Love Me Tender‘ ist vor allem aber eine Reflektion über Mutterschaft. Wie weit darf Liebe gehen? Bis zur persönlichen Selbstaufgabe? Debré unterscheidet zwischen Mutterschaft und Liebe:  „There’s no such thing as a mother. Mother as a status, an identity, a form of power, a lack of power, a position, dominated and dominant, victim and persecutor, it doesn’t exist. None of these things exist. There’s only love, which is completely different. Love that doesn’t need love in return, love that doesn’t ask for anything, love that knows what love is, love that never doubts, love that knows pain is nothing, that pain has nothing to do with it, that it’s futile, that violence is always about the person inflicting it.

Debré zieht eine Verbindung zwischen ihrer Rolle als Mutter und ihrer Identität als lesbische Frau: „I might never have become a lesbian if I hadn’t been his mother first, I might never have dared, I might never have understood.” Indem sie gängige Vorstellungen und Konventionen auf den Kopf stellt, bezieht sie sich vermutlich auf Annie Ernaux und Roland Barthes – die eine konnte erst durch eine Abtreibung zur Mutter werden (‚Die Scham‘ aus dem Französischen von Sonja Finck), der andere konnte erst durch den Tod der Mutter zur eigenen Homosexualität stehen (‚Tagebuch der Trauer‘, aus dem Französischen von Horst Brühmann).

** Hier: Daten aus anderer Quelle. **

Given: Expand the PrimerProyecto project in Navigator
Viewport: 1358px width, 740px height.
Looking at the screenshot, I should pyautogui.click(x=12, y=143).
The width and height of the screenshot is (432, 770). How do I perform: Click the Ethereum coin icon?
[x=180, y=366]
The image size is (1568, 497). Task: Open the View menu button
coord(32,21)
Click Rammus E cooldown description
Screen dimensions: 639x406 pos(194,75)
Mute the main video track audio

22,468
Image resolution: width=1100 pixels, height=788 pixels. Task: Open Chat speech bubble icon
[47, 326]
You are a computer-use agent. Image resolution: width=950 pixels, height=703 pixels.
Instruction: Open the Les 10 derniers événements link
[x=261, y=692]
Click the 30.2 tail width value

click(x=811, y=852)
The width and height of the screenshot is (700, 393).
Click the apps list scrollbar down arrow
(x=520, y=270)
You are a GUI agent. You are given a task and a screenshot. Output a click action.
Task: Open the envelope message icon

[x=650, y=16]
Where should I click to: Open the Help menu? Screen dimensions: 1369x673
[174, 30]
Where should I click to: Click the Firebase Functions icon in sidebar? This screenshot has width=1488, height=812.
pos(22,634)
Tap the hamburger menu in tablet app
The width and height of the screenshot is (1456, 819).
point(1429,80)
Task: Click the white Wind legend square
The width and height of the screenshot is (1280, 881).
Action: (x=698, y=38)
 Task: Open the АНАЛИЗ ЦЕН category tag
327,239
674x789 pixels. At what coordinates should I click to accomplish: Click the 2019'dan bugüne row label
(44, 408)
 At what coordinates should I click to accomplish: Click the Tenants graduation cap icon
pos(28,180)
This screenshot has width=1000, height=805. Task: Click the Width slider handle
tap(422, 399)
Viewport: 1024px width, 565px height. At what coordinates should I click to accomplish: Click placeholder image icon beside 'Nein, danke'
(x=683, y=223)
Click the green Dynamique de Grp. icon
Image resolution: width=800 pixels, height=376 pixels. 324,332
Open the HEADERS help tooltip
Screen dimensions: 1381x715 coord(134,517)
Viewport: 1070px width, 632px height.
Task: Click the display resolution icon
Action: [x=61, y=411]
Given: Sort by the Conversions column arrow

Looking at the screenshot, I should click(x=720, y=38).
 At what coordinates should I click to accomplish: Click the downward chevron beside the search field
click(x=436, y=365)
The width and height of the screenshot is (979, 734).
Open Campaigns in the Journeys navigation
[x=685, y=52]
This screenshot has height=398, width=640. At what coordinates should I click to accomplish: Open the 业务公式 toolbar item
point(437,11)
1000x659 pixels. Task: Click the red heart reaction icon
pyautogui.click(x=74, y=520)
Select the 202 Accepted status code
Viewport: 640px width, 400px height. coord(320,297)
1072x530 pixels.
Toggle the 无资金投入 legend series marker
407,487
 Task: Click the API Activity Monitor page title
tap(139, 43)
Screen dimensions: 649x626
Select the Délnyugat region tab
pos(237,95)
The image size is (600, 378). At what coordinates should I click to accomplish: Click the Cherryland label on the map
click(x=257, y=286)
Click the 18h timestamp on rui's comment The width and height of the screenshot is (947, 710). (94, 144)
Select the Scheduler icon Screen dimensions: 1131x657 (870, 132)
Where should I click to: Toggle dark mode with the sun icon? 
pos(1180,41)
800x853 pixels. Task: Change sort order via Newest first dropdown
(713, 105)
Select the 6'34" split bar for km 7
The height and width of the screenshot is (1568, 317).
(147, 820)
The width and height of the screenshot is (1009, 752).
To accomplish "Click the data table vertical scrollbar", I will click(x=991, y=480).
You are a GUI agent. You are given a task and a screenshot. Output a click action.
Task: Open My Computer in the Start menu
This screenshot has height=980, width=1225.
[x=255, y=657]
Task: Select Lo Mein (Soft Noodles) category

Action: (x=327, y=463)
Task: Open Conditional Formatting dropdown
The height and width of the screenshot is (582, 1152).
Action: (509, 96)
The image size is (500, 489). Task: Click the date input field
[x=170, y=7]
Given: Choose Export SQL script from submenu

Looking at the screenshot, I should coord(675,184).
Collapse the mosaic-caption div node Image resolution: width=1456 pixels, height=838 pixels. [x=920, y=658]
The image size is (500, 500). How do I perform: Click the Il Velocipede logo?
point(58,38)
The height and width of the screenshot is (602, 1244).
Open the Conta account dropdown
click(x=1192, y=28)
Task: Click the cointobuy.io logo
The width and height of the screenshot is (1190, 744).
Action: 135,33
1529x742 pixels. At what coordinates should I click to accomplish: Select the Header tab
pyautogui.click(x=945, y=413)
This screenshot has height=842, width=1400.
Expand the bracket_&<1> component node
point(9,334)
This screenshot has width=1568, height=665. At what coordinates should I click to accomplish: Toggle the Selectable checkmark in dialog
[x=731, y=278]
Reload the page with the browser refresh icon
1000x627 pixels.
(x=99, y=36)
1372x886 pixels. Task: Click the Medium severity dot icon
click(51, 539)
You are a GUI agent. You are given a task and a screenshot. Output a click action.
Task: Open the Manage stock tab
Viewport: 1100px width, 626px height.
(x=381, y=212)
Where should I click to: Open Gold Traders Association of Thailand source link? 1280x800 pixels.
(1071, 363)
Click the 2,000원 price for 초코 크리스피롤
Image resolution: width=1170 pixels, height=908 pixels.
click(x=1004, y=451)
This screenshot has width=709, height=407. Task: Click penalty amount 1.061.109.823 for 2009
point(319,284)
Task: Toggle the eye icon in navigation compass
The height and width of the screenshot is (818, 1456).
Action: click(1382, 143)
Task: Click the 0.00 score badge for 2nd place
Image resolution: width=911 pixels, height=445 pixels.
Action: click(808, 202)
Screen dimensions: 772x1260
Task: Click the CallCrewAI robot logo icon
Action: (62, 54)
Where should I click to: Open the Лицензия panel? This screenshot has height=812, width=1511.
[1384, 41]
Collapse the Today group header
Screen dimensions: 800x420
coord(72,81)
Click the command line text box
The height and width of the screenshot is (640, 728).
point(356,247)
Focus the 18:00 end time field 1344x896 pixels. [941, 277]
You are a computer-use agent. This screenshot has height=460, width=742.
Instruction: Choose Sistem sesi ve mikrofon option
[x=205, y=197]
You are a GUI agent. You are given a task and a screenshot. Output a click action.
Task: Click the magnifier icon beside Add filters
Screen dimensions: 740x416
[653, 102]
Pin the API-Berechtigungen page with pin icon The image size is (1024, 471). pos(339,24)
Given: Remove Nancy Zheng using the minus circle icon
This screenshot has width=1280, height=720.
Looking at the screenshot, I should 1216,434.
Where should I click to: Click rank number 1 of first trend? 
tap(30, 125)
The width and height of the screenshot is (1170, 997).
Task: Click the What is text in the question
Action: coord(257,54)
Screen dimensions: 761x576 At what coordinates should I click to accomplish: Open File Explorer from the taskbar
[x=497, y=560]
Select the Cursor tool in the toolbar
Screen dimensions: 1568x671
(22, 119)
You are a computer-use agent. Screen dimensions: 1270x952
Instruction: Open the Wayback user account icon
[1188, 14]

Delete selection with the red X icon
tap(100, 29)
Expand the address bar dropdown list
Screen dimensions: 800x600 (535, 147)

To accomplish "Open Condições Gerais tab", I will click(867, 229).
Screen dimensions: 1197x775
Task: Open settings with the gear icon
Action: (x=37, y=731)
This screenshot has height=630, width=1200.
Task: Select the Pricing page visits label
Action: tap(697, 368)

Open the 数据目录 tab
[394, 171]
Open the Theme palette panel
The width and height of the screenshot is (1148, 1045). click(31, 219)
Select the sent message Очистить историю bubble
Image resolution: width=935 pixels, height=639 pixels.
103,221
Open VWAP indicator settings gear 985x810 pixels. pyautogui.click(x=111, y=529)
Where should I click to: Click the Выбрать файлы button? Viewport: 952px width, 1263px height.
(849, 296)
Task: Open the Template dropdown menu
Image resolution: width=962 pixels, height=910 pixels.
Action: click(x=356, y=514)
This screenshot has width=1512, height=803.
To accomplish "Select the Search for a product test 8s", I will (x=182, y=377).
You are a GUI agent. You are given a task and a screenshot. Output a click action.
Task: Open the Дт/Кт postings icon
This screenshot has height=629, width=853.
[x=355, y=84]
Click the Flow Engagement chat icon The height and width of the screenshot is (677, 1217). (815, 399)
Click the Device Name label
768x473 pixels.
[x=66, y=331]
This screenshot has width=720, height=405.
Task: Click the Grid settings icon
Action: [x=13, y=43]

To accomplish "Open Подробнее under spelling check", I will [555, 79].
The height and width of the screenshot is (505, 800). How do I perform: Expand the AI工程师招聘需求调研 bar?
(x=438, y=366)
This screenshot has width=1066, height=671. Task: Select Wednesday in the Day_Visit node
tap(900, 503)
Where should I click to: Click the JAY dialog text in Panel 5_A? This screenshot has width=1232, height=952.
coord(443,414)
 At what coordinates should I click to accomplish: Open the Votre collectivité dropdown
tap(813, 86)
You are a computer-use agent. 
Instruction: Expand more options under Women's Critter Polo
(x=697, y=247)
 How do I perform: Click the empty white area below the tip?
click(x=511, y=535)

Sie suche nicht mehr nach Liebe, so Debré, doch es wäre verfrüht, den Titel des Buches deshalb ironisch zu verstehen. Ja, ‚Love Me Tender‘ ist grausam in seiner Darstellung von Willkür, Schmerz und Ungerechtigkeit. Doch Debré liebt genauso zärtlich – in ihrem unbeugbaren Willen, sich selbst treu zu bleiben und ihren Sohn als Mensch zu lieben.